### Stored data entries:

--- START ---

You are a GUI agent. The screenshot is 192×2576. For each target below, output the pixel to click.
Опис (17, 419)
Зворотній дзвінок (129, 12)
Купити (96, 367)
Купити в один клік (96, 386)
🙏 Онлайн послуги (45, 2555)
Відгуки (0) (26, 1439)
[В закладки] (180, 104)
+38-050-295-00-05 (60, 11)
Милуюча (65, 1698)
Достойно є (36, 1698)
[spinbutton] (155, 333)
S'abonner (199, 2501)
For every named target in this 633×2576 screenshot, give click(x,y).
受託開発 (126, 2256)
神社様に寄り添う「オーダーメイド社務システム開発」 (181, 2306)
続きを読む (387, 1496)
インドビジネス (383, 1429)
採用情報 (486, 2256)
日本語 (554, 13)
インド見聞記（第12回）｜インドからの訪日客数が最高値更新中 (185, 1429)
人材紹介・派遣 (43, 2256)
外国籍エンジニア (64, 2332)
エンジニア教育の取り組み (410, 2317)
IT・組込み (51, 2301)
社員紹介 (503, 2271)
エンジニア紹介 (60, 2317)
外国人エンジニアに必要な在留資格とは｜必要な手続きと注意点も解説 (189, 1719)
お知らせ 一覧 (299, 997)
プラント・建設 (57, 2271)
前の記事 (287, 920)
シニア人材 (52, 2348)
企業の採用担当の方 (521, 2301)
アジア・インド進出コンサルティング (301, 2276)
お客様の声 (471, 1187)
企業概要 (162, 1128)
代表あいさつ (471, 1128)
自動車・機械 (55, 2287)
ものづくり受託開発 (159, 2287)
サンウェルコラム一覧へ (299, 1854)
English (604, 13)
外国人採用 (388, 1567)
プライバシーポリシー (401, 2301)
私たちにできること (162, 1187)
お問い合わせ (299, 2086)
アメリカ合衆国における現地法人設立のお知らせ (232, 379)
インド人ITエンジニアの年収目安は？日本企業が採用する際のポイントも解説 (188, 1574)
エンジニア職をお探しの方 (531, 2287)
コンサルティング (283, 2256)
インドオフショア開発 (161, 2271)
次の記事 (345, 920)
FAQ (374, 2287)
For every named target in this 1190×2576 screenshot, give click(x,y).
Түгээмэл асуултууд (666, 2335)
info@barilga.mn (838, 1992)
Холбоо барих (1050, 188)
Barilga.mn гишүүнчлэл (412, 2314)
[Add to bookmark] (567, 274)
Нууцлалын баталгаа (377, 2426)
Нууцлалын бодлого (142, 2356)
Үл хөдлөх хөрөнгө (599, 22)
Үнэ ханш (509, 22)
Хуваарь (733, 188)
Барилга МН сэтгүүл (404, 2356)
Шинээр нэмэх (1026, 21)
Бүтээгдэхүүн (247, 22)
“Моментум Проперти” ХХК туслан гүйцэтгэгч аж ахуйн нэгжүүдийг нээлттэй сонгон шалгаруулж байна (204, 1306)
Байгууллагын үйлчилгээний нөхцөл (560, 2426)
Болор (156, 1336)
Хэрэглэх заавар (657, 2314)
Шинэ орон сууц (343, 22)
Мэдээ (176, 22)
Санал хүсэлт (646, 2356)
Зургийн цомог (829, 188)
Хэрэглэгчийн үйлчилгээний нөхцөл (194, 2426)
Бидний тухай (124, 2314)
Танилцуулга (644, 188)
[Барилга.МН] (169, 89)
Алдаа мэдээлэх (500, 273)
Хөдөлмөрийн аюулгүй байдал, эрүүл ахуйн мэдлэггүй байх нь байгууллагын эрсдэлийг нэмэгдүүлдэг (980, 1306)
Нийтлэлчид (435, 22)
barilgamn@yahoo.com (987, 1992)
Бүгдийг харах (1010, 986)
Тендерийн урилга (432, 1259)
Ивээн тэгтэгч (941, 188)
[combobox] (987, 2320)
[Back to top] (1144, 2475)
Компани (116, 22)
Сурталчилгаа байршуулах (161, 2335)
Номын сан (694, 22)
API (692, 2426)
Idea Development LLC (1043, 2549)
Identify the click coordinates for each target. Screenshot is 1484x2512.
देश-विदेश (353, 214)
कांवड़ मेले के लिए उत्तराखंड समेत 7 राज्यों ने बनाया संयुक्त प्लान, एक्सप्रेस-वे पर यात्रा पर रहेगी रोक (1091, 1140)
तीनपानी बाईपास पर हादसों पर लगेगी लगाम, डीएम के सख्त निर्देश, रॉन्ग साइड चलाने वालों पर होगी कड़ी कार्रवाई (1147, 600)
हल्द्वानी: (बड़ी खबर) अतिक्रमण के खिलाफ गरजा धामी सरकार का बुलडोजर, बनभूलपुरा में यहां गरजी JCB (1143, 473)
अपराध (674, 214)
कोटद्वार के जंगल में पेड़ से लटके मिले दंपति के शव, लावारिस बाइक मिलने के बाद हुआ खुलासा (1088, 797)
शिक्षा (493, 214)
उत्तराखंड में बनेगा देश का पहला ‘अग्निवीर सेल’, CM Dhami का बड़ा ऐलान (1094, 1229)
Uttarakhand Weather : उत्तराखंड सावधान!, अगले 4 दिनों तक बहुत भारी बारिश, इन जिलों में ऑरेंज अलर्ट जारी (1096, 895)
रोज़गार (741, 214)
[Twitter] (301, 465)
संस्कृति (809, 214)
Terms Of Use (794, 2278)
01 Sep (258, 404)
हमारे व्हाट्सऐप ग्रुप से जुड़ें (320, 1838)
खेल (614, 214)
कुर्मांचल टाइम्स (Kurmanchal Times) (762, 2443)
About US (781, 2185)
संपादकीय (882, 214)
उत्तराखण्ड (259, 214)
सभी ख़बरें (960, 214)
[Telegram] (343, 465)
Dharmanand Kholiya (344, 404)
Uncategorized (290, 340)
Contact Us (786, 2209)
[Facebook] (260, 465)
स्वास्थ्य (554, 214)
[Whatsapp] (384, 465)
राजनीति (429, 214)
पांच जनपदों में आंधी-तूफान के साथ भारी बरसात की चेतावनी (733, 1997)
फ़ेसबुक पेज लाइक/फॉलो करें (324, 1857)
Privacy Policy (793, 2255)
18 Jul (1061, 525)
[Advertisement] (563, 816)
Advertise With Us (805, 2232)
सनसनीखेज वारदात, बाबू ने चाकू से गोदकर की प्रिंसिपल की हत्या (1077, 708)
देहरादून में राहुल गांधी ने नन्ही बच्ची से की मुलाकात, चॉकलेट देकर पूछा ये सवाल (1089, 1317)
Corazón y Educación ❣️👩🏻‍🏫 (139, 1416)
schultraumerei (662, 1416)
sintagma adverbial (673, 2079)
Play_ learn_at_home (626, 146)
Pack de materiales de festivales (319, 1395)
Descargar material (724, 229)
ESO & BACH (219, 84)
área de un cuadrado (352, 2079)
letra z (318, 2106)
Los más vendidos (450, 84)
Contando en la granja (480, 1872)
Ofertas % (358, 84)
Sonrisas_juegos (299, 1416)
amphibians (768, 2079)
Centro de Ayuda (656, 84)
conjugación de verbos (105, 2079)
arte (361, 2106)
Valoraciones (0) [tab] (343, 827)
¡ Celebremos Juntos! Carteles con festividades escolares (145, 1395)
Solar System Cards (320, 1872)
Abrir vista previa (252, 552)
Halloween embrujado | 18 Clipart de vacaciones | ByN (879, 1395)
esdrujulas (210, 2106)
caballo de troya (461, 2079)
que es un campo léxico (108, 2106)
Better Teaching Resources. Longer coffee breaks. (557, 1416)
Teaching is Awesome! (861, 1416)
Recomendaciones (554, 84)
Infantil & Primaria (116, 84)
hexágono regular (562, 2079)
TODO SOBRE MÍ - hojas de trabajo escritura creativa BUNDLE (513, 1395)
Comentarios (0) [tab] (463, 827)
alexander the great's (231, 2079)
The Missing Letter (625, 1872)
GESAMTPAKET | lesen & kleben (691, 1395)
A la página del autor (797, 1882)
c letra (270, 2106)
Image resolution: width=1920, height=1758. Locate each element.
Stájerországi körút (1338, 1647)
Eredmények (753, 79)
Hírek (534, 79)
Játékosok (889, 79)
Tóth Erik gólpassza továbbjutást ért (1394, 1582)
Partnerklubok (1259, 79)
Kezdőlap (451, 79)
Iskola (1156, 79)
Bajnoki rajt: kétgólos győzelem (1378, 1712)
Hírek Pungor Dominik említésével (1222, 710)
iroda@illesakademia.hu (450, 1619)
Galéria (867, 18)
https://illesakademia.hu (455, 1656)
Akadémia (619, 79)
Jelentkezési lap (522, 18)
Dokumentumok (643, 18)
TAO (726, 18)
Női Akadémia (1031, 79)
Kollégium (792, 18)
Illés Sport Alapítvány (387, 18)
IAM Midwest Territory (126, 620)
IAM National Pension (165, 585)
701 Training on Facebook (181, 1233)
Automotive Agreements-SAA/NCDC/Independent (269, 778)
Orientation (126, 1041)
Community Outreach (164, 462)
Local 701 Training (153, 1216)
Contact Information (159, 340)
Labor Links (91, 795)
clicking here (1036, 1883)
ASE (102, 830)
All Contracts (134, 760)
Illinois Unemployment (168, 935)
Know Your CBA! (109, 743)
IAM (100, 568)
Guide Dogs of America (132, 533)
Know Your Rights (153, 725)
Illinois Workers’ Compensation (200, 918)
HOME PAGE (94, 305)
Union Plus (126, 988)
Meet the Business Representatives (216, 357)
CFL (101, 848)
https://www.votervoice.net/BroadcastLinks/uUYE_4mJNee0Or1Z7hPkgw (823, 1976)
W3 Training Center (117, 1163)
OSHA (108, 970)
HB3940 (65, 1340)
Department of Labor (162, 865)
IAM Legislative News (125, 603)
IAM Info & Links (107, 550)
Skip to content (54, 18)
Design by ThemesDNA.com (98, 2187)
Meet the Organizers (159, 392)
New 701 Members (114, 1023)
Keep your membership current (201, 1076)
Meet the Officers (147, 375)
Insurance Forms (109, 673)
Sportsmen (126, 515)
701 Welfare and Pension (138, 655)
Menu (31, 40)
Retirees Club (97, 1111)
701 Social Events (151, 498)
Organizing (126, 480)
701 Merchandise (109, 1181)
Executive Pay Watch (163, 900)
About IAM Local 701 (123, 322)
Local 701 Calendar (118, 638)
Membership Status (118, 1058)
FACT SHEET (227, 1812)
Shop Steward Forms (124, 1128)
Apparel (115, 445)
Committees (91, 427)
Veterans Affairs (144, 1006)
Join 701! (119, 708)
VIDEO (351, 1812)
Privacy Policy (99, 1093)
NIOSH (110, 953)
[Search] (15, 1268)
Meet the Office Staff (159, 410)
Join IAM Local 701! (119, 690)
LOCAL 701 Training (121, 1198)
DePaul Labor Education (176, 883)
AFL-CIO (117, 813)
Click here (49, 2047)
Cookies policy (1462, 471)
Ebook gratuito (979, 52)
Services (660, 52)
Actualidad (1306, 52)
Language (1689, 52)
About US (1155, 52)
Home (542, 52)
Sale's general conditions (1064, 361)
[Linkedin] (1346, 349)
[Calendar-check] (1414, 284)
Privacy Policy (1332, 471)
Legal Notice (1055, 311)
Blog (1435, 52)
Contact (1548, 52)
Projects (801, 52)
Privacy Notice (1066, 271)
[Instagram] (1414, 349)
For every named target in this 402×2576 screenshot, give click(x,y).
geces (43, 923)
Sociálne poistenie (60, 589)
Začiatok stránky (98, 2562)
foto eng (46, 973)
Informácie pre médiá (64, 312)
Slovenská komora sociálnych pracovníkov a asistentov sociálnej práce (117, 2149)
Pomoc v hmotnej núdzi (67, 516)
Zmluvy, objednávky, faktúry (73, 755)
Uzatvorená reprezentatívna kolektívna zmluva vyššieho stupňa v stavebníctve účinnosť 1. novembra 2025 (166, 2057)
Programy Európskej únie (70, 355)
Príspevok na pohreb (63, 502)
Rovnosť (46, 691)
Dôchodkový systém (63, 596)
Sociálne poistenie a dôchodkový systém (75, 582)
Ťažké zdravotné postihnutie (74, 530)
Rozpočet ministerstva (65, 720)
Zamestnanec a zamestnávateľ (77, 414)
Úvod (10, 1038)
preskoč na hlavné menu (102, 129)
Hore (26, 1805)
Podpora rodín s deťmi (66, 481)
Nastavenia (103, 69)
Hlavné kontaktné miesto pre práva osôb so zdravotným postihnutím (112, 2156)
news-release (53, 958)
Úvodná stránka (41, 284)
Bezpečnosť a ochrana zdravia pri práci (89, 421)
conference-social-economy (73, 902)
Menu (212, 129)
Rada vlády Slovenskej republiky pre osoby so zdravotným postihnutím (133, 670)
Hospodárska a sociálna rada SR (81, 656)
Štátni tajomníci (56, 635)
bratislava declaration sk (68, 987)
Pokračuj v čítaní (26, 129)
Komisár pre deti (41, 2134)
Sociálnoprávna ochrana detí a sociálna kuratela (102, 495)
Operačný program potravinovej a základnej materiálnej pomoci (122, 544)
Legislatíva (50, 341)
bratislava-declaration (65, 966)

--- END ---

### Task goal:
Give only how many lines above hold "Illinois".

### Output below:
2